Hodor already exists as Hodor. He is already affected by Bran going into the past before Bran goes into the past. Hodor essentially becomes Hodor because of his own death while Bran is warging as Hodor.

So then, what is the reasoning for this? Bran can't be in the position he is in to go into the past to create Hodor unless Hodor is already Hodor.

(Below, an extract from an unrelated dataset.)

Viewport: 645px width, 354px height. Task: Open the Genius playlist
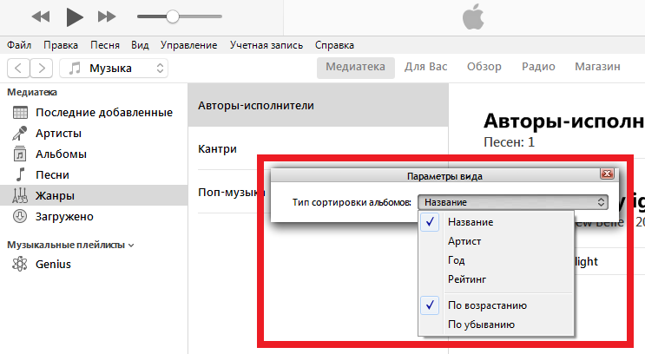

What I am saying is that no one has free will. Their destiny is already put in place. We aren't watching people make decisions and choices to affect a reality, we are watching a puppet show with a linear timeline that is already written out. Nothing else can justify how Wylis becomes Hodor. If future Bran doesn't come back to create Hodor by essentially hearing his own death he can't become Hodor. If Hodor isn't Hodor Bran is not in that position.

 

5 minutes ago, Gazz said:

I get what Lukie is saying, at some point in time, in the universe, whatever, Wylis never originallly became Hodor because there was no previous Hodor.

It's the same idea that how can Dave Lister be Dave Lister's dad because at some point there had to have been an original Dave Lister whose dad wasn't Dave Lister. But there is. It's fiction. Fictional universes have fictional rules.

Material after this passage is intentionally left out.